→ **What the task asks**
Leave out the pictures and return every entry exactly as it appears.

== Segment start ==

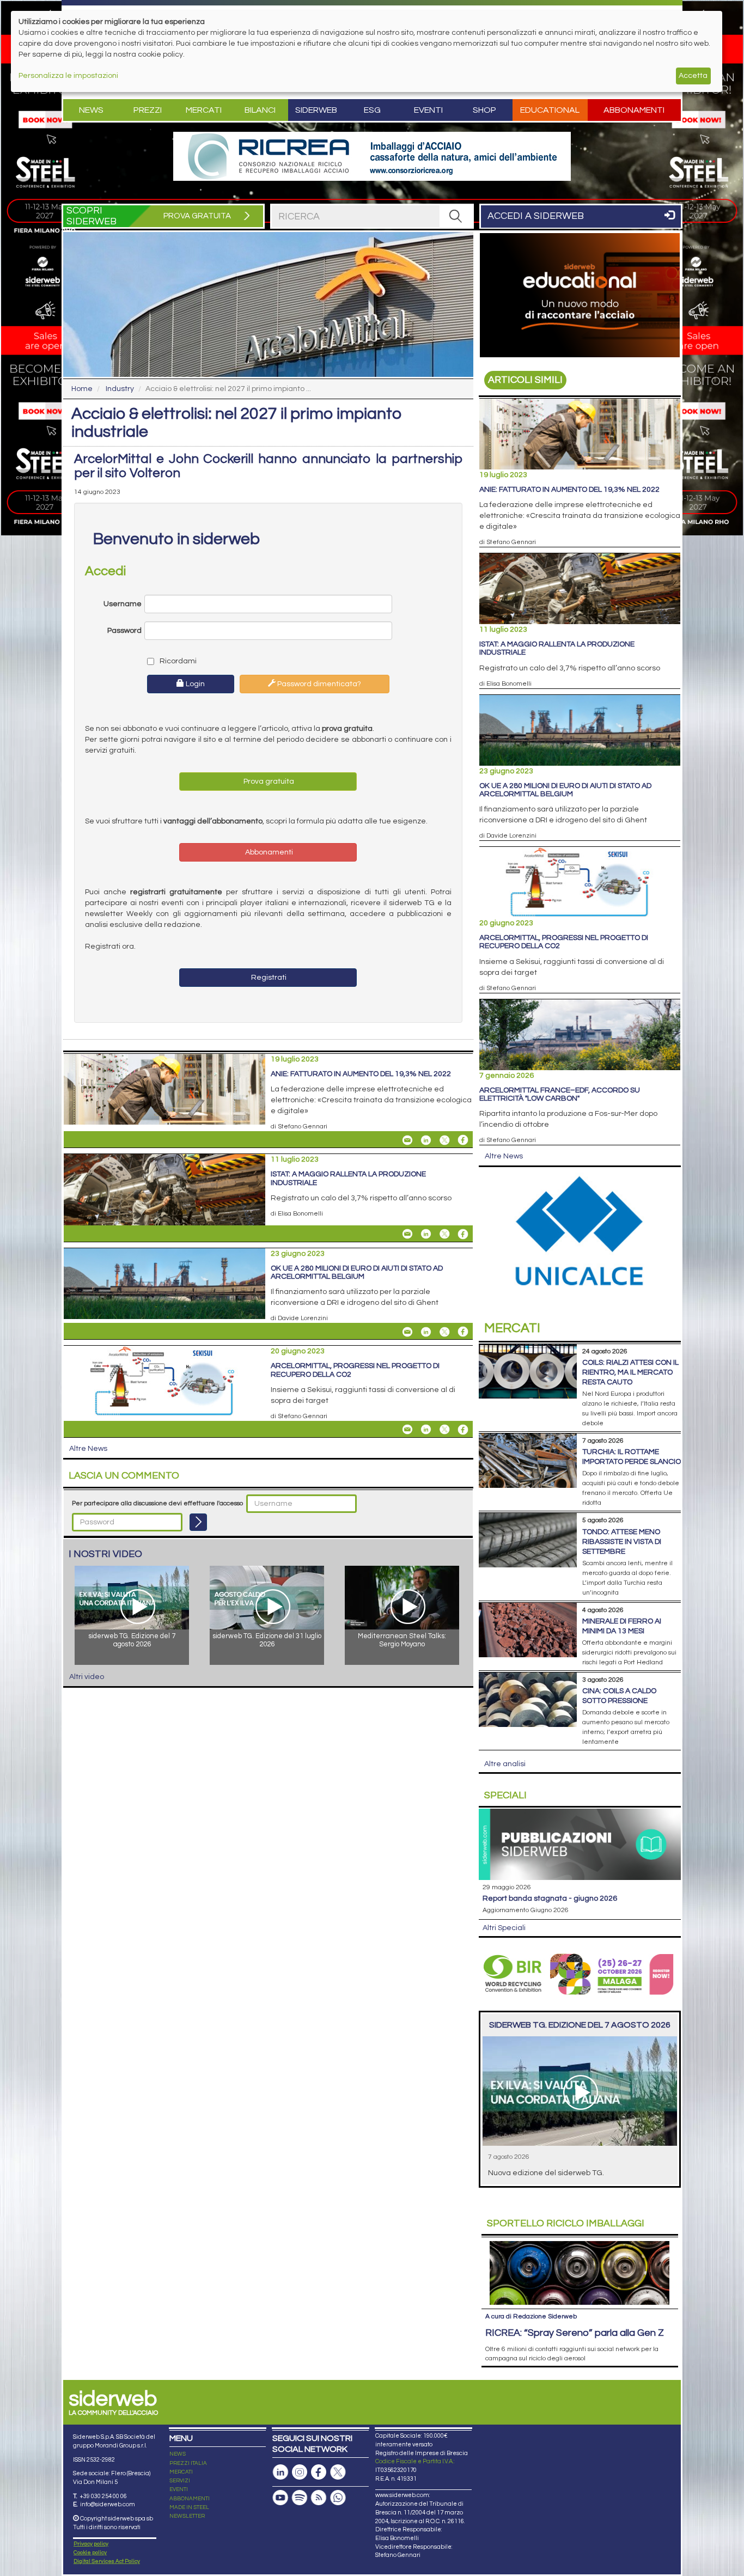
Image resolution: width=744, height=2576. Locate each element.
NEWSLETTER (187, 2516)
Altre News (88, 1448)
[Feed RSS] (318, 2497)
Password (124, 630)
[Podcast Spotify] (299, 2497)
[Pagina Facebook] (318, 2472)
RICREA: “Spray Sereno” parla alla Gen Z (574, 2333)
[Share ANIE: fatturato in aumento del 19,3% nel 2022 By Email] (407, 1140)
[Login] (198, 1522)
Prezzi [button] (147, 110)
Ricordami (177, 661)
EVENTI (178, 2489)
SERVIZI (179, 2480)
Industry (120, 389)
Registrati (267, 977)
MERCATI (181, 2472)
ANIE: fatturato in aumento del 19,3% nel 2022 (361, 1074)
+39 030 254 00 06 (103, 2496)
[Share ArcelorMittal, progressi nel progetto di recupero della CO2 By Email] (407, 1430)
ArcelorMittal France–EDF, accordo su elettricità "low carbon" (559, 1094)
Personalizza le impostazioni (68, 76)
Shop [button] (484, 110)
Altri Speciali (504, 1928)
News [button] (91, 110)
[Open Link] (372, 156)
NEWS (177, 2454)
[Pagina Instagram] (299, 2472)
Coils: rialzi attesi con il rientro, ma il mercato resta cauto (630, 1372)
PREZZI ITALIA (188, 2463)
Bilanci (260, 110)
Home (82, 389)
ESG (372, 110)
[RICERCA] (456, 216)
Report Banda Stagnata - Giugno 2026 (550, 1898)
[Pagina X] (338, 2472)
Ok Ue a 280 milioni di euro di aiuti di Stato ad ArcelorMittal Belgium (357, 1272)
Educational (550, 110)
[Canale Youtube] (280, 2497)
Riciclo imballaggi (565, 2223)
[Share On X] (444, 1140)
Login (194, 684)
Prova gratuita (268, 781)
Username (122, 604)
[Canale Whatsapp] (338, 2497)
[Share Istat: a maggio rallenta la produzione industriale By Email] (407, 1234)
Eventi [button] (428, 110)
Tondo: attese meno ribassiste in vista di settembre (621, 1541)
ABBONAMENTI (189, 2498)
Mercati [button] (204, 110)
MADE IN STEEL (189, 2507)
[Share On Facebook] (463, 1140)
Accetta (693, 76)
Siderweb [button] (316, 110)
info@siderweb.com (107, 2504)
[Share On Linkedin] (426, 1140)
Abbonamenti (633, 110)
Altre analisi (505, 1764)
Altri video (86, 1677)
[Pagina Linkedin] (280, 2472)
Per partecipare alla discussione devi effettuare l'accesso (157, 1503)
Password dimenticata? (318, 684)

== Segment end ==

→ **Final answer**
Image resolution: width=744, height=2576. Locate each element.
NEWSLETTER (187, 2516)
Altre News (88, 1448)
[Feed RSS] (318, 2497)
Password (124, 630)
[Podcast Spotify] (299, 2497)
[Pagina Facebook] (318, 2472)
RICREA: “Spray Sereno” parla alla Gen Z (574, 2333)
[Share ANIE: fatturato in aumento del 19,3% nel 2022 By Email] (407, 1140)
[Login] (198, 1522)
Prezzi [button] (147, 110)
Ricordami (177, 661)
EVENTI (178, 2489)
SERVIZI (179, 2480)
Industry (120, 389)
Registrati (267, 977)
MERCATI (181, 2472)
ANIE: fatturato in aumento del 19,3% nel 2022 (361, 1074)
+39 030 254 00 06 (103, 2496)
[Share ArcelorMittal, progressi nel progetto di recupero della CO2 By Email] (407, 1430)
ArcelorMittal France–EDF, accordo su elettricità "low carbon" (559, 1094)
Personalizza le impostazioni (68, 76)
Shop [button] (484, 110)
Altri Speciali (504, 1928)
News [button] (91, 110)
[Open Link] (372, 156)
NEWS (177, 2454)
[Pagina Instagram] (299, 2472)
Coils: rialzi attesi con il rientro, ma il mercato resta cauto (630, 1372)
PREZZI ITALIA (188, 2463)
Bilanci (260, 110)
Home (82, 389)
ESG (372, 110)
[RICERCA] (456, 216)
Report Banda Stagnata - Giugno 2026 (550, 1898)
[Pagina X] (338, 2472)
Ok Ue a 280 milioni di euro di aiuti di Stato ad ArcelorMittal Belgium (357, 1272)
Educational (550, 110)
[Canale Youtube] (280, 2497)
Riciclo imballaggi (565, 2223)
[Share On X] (444, 1140)
Login (194, 684)
Prova gratuita (268, 781)
Username (122, 604)
[Canale Whatsapp] (338, 2497)
[Share Istat: a maggio rallenta la produzione industriale By Email] (407, 1234)
Eventi [button] (428, 110)
Tondo: attese meno ribassiste in vista di settembre (621, 1541)
ABBONAMENTI (189, 2498)
Mercati [button] (204, 110)
MADE IN STEEL (189, 2507)
[Share On Facebook] (463, 1140)
Accetta (693, 76)
Siderweb [button] (316, 110)
info@siderweb.com (107, 2504)
[Share On Linkedin] (426, 1140)
Abbonamenti (633, 110)
Altre analisi (505, 1764)
Altri video (86, 1677)
[Pagina Linkedin] (280, 2472)
Per partecipare alla discussione devi effettuare l'accesso (157, 1503)
Password dimenticata? (318, 684)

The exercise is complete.